È una delle strofe della poesia “’O schiattamuorto” di Antonio De Curtis, l’amato Totò.
Ma perché colui che seppellisce i morti è definito, nella lingua napoletana, “schiattamuorto”?
Ci sono più risposte alla domanda. Secondo alcuni il necroforo, anticamente, aveva la consuetudine di bucherellare i corpi dei defunti per verificare se effettivamente fossero morti. Secondo altri deriva dall’abitudine di comprimere i corpi perché, in tempi di ristrettezze, una bara custodisse più di un morto. Altri ancora pensano che la parola derivi dalla pratica di far colare i liquidi dai corpi dei defunti perché i corpi fossero mummificati. Successivamente venivano ricavate le ossa riposte poi nelle tombe familiari o in “terresante” (sepolcreti collocati negli ipogei delle chiese) perché gli si riconoscesse la dovuta devozione.
Una visita alle catacombe di Napoli può darvi l’idea di cosa sia uno “scolatoio”, un luogo adibito proprio a questa funzione compiuta dallo schiattamorto. Da questo derivano anche le imprecazioni partenopee di “pozza sculà” e “pozza schiattà”. Possa scolare e possa morire.
Una figura tenuta in grande considerazione
Di per sé la figura dello schiattamorto godeva di grande considerazione e rispetto anche perché gli si affidavano i corpi dei propri cari, che avevano un valore sacro e a cui si doveva la massima cura. Per il resto era un mestiere come un altro che aveva anche altri compiti pietosi: la deposizione del corpo nel feretro, la sistemazione dei cadaveri ed eventualmente delle loro ossa, il trasporto del defunto fino al camposanto e l’allocazione nella fossa.
Inoltre, al di là delle descrizioni, che possono apparire un po’ macabre, è altrettanto vero che a Napoli il rapporto con la morte è sereno e il mondo dei vivi coesiste a quello dei defunti, cui si parla anche di questioni molto materiali come il bisogno di danaro, da ottenere magari con una vincita al lotto.
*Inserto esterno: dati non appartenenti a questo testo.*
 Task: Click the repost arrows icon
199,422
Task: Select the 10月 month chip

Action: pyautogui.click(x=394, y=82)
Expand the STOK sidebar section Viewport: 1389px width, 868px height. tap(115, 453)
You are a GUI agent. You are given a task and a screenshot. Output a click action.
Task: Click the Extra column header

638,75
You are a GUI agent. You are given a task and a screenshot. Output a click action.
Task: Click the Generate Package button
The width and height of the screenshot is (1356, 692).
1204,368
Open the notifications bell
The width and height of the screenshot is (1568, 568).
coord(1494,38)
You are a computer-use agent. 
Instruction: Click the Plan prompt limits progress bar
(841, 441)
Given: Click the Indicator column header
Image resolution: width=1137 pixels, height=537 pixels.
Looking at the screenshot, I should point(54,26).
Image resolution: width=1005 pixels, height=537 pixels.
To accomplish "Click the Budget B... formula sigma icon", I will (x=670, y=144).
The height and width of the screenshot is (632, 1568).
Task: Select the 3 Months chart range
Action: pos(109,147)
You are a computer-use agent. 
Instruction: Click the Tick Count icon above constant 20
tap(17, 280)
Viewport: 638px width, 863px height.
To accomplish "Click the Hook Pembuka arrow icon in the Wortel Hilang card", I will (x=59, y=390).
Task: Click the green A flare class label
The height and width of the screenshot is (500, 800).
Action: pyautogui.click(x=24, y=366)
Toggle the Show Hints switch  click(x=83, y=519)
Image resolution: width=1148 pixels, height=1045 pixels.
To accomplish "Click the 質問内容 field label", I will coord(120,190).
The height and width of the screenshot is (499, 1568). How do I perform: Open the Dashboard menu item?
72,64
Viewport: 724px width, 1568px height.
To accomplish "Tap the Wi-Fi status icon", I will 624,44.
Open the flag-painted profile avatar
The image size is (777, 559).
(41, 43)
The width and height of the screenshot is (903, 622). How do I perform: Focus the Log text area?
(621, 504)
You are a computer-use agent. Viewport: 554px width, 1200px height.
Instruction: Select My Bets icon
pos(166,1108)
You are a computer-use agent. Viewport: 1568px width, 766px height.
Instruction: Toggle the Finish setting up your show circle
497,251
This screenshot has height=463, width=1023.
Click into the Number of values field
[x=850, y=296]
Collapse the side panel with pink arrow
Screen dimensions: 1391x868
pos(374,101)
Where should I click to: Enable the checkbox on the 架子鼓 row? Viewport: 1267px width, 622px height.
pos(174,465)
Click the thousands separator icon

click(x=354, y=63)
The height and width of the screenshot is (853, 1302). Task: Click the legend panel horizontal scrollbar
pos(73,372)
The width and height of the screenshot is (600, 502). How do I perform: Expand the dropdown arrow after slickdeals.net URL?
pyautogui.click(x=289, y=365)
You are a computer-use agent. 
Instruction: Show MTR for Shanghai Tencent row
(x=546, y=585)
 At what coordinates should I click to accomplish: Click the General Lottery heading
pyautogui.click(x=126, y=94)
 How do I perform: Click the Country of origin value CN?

Dice Totò nella poesia prima citata: “Il trapasso è na pazziella, nu passaggio dal sonoro al muto”.
Il beccamorto
A proposito del termine “schiattamorto”, non lo si confonda con il “beccamorto”, parola che identifica tutt’altra figura e che pare risalga al Medioevo. Per verificare il trapasso di una persona, non esistevano i moderni mezzi né le attuali conoscenze. Secondo la pratica comune, il medico mordeva al povero defunto l’alluce del piede e se il morto non aveva alcuna reazione, si procedeva alla sepoltura.